■ **What is required**: The answer must consist solely of the lines from the one containing "About Us (349, 162)" to the end of the entries below, repeated exactly.

+ + + + +

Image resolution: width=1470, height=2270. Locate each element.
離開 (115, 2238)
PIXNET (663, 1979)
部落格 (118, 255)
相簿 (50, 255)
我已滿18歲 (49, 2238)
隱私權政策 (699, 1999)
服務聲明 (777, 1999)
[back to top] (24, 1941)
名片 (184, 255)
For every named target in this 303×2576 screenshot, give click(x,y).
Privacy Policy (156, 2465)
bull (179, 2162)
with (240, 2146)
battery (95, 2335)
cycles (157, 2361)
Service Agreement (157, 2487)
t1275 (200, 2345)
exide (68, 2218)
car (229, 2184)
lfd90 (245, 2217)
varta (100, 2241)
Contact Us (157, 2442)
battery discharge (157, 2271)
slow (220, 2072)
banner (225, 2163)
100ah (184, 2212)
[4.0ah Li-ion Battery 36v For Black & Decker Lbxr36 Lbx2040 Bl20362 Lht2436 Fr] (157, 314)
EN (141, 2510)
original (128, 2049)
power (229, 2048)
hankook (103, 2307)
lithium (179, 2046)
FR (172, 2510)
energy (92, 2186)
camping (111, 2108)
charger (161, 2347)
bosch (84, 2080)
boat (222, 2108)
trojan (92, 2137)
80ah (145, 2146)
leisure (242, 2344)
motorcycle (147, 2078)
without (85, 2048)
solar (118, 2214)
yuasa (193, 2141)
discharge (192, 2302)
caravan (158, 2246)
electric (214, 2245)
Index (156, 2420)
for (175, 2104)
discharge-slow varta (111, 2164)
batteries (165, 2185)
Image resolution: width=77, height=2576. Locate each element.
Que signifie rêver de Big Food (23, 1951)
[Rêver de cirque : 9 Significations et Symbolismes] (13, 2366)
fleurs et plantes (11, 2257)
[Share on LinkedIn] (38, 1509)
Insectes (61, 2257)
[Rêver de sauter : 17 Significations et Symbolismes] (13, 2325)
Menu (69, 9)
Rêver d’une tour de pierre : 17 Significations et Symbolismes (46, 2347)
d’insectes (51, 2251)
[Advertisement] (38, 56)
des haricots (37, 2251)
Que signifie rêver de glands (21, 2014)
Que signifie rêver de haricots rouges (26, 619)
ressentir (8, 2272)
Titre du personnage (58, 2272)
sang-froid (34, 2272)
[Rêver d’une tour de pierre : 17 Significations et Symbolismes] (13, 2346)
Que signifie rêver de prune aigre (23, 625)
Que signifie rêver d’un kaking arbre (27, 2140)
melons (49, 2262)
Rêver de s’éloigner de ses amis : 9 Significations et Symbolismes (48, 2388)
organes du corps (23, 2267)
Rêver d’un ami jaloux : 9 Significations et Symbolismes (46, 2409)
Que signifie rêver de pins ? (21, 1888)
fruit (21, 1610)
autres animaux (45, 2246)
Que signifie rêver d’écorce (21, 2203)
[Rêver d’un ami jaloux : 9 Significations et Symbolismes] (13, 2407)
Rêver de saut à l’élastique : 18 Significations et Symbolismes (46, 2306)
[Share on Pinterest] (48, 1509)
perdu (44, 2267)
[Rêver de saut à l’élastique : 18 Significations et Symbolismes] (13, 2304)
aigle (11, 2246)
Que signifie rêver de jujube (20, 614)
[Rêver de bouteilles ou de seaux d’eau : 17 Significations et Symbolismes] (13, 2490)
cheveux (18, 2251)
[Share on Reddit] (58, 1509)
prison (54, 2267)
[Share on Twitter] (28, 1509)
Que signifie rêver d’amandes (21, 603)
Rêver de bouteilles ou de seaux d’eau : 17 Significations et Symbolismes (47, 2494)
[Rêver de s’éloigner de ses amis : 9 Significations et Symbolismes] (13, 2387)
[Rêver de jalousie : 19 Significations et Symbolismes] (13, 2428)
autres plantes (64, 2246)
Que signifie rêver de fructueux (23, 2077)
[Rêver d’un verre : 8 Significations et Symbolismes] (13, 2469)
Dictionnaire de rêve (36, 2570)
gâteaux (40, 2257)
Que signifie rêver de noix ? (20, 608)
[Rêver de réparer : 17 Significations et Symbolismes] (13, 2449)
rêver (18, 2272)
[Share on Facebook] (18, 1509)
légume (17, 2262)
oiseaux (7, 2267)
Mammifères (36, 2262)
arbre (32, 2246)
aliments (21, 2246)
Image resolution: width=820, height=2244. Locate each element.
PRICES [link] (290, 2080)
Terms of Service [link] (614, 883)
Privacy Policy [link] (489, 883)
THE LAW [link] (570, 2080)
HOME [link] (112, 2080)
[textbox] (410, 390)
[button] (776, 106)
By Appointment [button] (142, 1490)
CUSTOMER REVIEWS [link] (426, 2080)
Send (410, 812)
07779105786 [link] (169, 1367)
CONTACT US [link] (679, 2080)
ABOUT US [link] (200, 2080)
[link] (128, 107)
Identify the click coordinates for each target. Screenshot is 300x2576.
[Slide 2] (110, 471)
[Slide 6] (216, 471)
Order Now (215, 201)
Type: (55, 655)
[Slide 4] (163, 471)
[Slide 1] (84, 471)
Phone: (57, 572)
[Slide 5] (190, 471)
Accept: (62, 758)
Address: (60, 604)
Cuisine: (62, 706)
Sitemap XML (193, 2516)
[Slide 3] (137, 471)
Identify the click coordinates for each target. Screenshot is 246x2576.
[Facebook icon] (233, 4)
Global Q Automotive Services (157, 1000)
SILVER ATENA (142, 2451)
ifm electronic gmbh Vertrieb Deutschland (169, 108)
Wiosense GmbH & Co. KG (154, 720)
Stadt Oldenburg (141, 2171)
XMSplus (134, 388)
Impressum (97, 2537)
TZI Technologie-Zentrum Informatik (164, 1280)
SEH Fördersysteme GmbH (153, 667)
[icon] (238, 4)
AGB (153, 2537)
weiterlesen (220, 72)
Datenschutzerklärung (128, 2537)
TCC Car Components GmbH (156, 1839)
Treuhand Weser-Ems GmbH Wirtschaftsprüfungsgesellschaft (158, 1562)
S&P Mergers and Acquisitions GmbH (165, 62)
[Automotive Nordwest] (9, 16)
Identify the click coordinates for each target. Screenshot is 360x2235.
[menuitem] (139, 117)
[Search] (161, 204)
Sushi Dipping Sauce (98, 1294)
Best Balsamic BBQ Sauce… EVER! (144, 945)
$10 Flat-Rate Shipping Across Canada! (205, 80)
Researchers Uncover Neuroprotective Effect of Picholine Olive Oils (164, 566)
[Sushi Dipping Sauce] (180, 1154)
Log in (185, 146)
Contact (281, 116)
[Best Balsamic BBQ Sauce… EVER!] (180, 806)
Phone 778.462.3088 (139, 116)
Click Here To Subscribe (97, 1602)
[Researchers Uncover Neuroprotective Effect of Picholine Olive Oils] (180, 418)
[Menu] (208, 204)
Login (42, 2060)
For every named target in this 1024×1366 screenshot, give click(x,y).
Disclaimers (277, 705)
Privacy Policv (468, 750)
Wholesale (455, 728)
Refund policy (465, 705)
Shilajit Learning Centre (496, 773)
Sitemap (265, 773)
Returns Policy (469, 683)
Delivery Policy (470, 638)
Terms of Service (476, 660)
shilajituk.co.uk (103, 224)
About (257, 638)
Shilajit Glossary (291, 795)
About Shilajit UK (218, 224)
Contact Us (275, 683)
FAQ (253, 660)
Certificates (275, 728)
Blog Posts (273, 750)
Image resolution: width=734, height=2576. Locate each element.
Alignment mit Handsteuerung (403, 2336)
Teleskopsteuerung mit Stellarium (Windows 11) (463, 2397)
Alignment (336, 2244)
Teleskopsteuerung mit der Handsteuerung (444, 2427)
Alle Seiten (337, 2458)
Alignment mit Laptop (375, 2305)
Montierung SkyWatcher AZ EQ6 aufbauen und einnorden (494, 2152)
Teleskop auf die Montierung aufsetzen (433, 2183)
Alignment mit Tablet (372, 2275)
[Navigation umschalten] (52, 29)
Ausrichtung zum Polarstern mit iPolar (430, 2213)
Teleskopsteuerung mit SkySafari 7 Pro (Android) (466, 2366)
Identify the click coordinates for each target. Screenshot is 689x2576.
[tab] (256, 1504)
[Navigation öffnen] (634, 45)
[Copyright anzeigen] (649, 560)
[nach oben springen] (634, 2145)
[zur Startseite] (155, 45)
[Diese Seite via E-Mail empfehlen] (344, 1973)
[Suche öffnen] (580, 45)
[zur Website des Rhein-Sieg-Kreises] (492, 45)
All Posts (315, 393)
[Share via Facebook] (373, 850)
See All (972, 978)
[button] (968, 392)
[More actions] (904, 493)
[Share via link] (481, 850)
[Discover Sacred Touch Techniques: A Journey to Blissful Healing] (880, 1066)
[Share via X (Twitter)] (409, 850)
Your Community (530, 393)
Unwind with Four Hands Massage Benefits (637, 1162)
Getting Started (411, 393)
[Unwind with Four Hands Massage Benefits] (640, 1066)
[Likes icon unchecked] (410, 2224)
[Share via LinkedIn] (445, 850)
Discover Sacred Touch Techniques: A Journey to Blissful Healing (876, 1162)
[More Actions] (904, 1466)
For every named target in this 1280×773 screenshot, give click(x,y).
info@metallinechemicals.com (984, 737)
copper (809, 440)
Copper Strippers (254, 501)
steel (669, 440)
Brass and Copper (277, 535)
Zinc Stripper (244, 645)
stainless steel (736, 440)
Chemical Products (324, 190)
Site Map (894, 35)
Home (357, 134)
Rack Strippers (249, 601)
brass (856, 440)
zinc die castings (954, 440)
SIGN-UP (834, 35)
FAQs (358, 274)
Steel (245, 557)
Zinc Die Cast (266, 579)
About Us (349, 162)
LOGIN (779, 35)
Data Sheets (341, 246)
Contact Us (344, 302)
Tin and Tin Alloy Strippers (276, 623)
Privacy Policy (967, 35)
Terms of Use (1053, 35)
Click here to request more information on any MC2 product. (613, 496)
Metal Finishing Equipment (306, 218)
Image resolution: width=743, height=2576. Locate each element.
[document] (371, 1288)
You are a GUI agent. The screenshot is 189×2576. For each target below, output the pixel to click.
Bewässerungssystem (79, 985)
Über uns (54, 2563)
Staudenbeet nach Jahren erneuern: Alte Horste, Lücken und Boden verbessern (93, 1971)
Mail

+ + + + +

■ **Written solution**:
About Us (349, 162)
LOGIN (779, 35)
Data Sheets (341, 246)
Contact Us (344, 302)
Tin and Tin Alloy Strippers (276, 623)
Privacy Policy (967, 35)
Terms of Use (1053, 35)
Click here to request more information on any MC2 product. (613, 496)
Metal Finishing Equipment (306, 218)
Image resolution: width=743, height=2576. Locate each element.
[document] (371, 1288)
You are a GUI agent. The screenshot is 189×2576. For each target below, output the pixel to click.
Bewässerungssystem (79, 985)
Über uns (54, 2563)
Staudenbeet nach Jahren erneuern: Alte Horste, Lücken und Boden verbessern (93, 1971)
Mail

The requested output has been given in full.